EXERCISE BRIEF: Please render everything from the first of the lines down through the one containing "will click(408, 533)." as a Markdown table with the columns Row and Line, numbering each row and skipping blank lines.

AVAILABLE DATA:

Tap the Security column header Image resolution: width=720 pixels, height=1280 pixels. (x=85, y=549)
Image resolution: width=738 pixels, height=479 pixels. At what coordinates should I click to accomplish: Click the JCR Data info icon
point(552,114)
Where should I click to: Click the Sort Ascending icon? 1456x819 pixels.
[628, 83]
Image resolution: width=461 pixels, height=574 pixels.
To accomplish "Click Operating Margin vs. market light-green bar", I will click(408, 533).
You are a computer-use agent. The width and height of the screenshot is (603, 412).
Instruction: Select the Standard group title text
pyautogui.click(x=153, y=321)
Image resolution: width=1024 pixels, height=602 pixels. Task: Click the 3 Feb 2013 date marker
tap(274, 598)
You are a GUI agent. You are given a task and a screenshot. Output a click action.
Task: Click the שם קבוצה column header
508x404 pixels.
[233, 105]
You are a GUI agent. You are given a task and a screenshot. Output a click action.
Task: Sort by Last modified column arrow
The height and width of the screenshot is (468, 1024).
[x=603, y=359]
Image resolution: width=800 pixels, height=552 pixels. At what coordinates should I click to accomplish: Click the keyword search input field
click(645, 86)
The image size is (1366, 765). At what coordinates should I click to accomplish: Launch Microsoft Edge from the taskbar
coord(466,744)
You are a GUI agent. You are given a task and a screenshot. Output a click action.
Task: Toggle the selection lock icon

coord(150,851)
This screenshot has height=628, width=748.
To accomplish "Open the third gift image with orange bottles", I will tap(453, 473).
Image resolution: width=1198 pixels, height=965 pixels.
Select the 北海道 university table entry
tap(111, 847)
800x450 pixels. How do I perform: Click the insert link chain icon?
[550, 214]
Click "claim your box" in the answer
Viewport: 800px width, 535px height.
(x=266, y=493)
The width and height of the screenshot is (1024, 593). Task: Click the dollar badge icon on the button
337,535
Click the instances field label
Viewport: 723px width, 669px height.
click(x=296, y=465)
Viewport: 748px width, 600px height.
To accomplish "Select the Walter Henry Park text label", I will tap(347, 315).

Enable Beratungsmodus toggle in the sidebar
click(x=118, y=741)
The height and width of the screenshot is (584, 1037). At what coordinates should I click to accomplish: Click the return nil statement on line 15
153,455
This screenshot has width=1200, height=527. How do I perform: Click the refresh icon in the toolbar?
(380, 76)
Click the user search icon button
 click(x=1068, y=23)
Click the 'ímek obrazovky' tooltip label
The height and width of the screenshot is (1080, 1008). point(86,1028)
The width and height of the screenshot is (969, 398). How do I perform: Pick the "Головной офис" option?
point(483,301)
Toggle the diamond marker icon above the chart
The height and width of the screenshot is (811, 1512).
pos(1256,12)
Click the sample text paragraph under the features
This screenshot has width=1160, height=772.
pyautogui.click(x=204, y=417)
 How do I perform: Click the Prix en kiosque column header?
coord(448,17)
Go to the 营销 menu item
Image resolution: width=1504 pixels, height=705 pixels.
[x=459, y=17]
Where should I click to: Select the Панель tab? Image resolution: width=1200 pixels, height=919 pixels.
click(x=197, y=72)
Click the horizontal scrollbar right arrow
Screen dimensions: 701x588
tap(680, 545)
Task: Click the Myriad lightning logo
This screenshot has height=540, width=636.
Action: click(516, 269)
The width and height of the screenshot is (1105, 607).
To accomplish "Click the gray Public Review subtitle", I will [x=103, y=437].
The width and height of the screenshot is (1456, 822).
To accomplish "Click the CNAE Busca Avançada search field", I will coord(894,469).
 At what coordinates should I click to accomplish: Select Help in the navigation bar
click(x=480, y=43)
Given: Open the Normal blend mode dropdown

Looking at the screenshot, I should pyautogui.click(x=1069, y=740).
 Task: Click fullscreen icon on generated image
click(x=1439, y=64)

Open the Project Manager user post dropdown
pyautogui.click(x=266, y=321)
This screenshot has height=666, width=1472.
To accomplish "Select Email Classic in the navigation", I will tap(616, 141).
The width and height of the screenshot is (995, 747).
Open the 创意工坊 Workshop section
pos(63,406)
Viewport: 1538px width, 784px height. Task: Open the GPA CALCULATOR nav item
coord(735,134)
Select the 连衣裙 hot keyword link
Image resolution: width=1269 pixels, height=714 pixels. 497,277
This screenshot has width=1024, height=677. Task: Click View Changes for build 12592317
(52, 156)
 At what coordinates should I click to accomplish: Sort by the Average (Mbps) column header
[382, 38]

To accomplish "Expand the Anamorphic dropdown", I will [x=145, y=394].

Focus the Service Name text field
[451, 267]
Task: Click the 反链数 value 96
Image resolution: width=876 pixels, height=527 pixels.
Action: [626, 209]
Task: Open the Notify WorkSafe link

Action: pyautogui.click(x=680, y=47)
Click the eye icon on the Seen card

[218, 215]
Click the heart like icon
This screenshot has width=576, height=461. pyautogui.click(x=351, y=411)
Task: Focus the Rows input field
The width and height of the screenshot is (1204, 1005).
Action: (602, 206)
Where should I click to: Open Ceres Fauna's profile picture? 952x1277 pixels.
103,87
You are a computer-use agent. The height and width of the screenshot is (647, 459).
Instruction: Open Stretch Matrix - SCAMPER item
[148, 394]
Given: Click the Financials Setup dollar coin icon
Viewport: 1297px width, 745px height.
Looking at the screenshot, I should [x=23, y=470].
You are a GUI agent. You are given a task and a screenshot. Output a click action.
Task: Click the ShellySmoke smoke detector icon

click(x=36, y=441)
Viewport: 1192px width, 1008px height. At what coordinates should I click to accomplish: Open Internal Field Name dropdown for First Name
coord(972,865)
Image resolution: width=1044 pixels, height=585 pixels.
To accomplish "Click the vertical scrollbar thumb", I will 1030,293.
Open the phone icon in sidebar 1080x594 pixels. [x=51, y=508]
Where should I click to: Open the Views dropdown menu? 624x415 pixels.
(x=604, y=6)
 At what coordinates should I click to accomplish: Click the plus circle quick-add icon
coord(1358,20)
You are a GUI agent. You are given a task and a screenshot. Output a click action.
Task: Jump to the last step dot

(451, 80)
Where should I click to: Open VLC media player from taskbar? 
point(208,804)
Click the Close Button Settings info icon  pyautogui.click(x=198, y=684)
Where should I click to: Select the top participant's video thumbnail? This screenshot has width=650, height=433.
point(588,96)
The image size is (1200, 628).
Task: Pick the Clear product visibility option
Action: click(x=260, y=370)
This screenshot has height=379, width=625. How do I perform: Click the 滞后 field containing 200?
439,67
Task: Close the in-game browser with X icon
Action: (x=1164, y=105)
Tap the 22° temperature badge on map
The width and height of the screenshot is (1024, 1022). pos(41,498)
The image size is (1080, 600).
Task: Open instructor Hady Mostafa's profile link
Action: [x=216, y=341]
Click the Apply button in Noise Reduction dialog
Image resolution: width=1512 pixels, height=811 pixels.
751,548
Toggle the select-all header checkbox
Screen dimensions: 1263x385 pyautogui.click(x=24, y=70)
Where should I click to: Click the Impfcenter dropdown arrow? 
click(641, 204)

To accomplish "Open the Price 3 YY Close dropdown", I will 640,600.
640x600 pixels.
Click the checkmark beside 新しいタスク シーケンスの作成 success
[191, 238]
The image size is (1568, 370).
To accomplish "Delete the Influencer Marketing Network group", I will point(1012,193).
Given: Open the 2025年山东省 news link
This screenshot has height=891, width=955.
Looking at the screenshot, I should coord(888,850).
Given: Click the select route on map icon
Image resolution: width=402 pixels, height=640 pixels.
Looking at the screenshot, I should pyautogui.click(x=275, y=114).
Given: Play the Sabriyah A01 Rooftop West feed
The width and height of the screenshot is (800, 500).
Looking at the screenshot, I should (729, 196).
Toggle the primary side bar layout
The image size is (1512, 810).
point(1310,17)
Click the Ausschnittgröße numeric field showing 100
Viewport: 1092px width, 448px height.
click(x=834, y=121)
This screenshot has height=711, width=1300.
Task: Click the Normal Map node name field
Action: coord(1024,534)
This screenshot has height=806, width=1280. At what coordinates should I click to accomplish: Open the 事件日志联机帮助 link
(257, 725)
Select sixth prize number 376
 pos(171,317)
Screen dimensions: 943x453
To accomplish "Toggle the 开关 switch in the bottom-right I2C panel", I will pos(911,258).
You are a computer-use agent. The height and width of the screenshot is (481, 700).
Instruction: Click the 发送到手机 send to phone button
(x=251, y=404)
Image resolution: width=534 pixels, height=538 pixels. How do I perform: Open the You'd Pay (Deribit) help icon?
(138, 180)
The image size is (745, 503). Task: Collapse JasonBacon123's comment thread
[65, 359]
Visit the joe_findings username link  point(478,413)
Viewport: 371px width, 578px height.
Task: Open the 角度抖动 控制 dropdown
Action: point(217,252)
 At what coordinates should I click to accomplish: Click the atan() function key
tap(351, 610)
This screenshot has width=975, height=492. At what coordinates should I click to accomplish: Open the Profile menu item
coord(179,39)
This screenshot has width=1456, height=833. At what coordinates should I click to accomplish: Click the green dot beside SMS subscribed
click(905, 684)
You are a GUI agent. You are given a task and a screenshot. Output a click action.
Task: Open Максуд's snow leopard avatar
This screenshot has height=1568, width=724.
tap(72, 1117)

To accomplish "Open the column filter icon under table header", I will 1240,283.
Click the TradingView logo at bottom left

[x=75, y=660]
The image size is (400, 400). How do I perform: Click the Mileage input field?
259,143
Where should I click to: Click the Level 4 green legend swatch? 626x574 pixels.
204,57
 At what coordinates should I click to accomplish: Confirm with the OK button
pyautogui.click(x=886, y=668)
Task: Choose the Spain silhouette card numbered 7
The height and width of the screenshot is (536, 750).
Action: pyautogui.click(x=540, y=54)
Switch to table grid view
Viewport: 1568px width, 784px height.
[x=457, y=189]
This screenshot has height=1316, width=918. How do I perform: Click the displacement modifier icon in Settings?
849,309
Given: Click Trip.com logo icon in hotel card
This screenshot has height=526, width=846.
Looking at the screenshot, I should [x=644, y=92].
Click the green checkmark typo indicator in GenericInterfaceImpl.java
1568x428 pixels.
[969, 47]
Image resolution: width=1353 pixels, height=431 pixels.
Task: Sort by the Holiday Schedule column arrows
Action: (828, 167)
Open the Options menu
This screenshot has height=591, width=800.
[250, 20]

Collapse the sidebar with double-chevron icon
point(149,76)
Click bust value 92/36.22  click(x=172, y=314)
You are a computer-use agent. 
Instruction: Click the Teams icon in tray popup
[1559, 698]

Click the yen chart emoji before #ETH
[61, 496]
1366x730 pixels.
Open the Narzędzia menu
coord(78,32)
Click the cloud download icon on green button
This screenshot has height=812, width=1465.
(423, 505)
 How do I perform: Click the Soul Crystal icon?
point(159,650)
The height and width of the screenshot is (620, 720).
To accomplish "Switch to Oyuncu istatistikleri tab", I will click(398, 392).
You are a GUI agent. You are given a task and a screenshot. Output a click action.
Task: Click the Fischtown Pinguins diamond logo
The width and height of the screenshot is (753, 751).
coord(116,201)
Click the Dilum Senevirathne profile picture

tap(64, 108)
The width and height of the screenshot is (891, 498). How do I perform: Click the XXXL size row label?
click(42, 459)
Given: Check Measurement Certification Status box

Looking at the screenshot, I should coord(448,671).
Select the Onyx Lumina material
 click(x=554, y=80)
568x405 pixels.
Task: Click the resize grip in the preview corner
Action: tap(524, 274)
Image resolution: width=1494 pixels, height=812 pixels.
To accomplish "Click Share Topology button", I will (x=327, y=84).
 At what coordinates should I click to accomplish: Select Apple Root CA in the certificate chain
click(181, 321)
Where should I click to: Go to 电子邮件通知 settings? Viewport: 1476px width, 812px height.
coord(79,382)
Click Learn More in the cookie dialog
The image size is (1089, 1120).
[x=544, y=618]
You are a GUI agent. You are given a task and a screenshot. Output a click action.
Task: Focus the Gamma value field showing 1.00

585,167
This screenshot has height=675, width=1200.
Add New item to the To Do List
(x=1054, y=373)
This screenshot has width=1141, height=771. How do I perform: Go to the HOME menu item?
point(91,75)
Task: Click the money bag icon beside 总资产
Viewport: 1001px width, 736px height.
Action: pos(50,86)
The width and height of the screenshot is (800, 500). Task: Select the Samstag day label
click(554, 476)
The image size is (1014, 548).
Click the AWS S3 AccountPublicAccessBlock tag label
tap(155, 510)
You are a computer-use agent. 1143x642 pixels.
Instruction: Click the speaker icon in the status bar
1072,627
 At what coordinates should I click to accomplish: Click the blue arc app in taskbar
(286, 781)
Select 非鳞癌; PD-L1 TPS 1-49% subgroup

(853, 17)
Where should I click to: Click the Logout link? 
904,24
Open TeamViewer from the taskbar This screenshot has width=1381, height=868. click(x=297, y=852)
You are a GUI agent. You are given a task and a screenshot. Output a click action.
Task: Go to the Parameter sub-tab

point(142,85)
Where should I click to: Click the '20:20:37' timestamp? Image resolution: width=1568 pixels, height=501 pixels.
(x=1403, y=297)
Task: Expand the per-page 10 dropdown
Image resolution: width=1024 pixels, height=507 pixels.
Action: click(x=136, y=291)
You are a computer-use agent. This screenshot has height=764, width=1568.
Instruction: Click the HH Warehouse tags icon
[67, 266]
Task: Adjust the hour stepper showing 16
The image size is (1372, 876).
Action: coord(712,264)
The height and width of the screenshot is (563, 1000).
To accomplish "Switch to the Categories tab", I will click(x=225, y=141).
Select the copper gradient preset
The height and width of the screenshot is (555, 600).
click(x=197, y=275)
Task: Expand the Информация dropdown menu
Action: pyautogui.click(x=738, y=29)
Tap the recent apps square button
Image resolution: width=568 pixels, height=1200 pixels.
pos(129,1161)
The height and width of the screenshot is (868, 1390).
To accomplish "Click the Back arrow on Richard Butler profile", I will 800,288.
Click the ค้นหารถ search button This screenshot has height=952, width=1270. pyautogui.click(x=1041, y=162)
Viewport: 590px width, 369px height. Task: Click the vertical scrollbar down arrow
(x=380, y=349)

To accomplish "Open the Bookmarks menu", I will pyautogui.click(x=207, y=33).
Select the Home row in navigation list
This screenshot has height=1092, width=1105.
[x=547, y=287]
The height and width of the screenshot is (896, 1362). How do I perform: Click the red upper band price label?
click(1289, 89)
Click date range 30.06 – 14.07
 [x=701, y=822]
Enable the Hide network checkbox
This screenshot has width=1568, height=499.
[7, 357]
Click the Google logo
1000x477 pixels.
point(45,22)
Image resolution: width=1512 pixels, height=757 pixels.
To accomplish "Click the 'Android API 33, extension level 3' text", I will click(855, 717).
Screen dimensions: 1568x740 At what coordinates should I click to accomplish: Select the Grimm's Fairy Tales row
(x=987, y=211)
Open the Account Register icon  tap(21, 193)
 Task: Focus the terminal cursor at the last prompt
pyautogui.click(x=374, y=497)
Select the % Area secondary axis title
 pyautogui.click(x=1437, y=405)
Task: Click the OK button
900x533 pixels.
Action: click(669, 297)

RESPONSE FOR THIS EXERCISE:
| Row | Line |
|---|---|
| 1 | Tap the Security column header Image resolution: width=720 pixels, height=1280 pixels. (x=85, y=549) |
| 2 | Image resolution: width=738 pixels, height=479 pixels. At what coordinates should I click to accomplish: Click the JCR Data info icon |
| 3 | point(552,114) |
| 4 | Where should I click to: Click the Sort Ascending icon? 1456x819 pixels. |
| 5 | [628, 83] |
| 6 | Image resolution: width=461 pixels, height=574 pixels. |
| 7 | To accomplish "Click Operating Margin vs. market light-green bar", I will click(408, 533). |